Non-probate Transfers: The question then becomes what is the correct standard of capacity to be used when an individual uses a non-probate transfer mechanism like a revocable trust, life insurance, IRA beneficiary designations, or transfer-on-death beneficiary arrangement? While these wealth transfer devices are contract-like in nature, or they are actual contracts, they are frequently called “will substitutes” because they are functionally indistinguishable from a Will. Yet it should come as no surprise that probate courts often diverge on whether to resolve a contest over a non-probate transfer device under either the standard for contractual capacity or for testamentary capacity.

Michigan Trust Code: The Michigan Trust Code is modeled on the Uniform Trust Code, which provides that “the capacity required to create, amend, revoke, or add property to a revocable trust, or to direct actions of the trustee of a revocable trust, is the same as that required to make a will.” [MCL 700.601.] This section thus seems to treat a revocable trust, which may have been intended to avoid probate, i.e., a non-probate transfer device, as a Will and not a contract. It is not so clear cut when it comes to a TOD beneficiary arrangement.

Example: Brad created a revocable trust in which he named his adult children as discretionary beneficiaries along with himself during his lifetime. Brad’s trust instrument provides that upon his death the trust is to terminate and all trust assets are to be distributed to Brad’s children in shares of equal value. Brad has dementia. Brad recently amended his trust to name his ex-wife as an additional discretionary beneficiary of his trust, and an equal ‘outright’ remainder beneficiary with Brad’s children on Brad’s death. Brad also executed a new IRA beneficiary designation in which he named his ex-wife as a beneficiary of his IRA along with his children, entitling her to an equal share of the IRA balance on Brad’s death.

When Brad’s children learn of his trust amendment and his change to his IRA beneficiary designation, the children file an action in the probate court to challenge Brad’s lifetime changes to his trust (assuming that the children have legal standing to do so under state law), seeking to void the amendment in which he named his ex-wife as a discretionary and remainder beneficiary along with his children. Brad children also seek to invalidate the change to his IRA beneficiary designation in which he named his ex-wife as one of the primary beneficiaries along with Brad’s children. Brad’s children assert that Brad lacked the high level of capacity required to make the changes to his trust and IRA beneficiary designation.

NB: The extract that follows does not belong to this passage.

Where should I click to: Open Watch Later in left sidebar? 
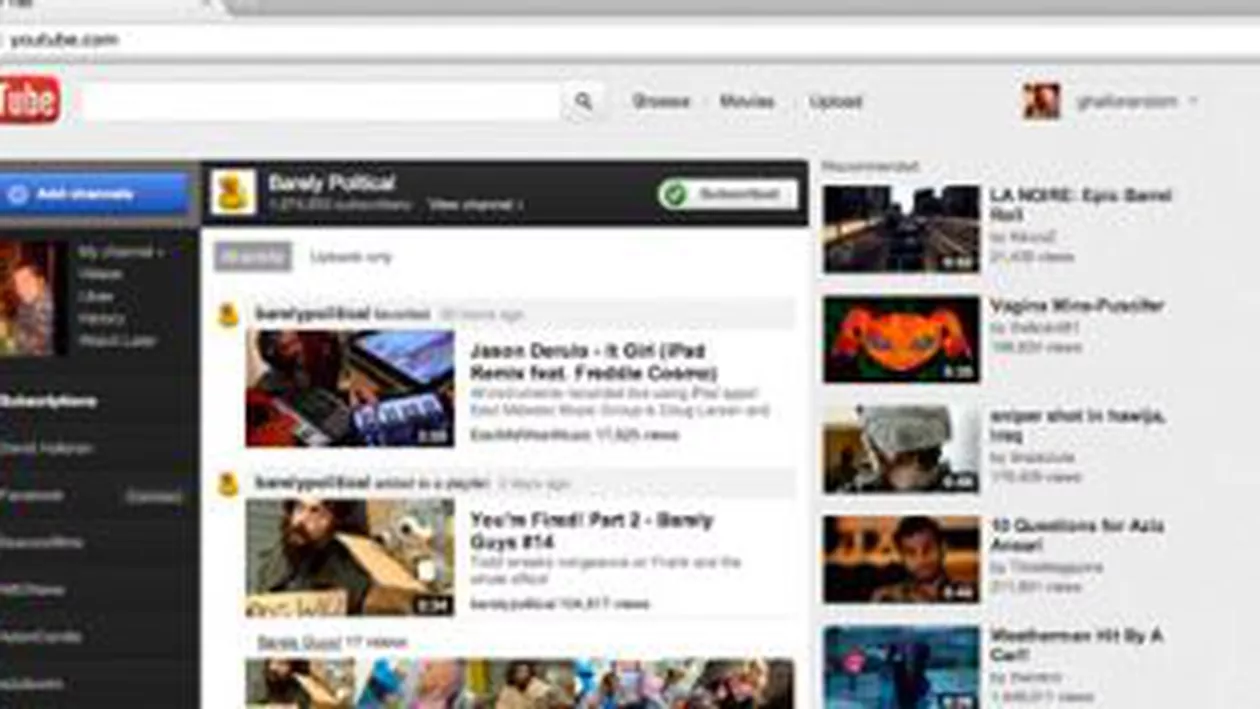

Under the Michigan Trust Code, Brad should be able to amend his trust, due to the lower capacity standard the statute authorizes; Brad’s freedom to make testamentary decision if at all possible despite his lower level of capacity. However, Brad’s efforts to change the beneficiary designation of his IRA, a contractual relationship, might be set aside since the higher capacity standard is used with regard to contracts, arguably protecting Brad during his lifetime from depleting his retirement assets. In sum, two separate capacity standards will be used by the probate court to deal with the children’s challenges to Brad’s actions.

Rhetorical Question: If a revocable trust is used as a ‘Will substitute’ then it stands to reason why MCL 700.601 would apply the lighter testamentary capacity standard when adopting or amending the trust. However, sometimes a revocable trust is used for capacity planning, meaning it is used to replace the need for a probate court appointed conservator. If the purpose of the revocable trust is to protect the individual’s assets, via the presence of a successor trustee, while avoiding the publicity attendant to a court appointed conservator, should not the higher contractual capacity standard be applied, if that is the revocable trust’s purpose is so that the settlor does not deplete his/her resources and therefore diminish their quality of life.

Conclusion: Capacity and Competency are not the same, nor are they determined in the same manner. Additionally, there are different standards used to determine an individual’s capacity, with testamentary capacity setting a very low bar, in contrast to contractual capacity which requires proof that the individual understands the consequences of the transaction. Confused yet?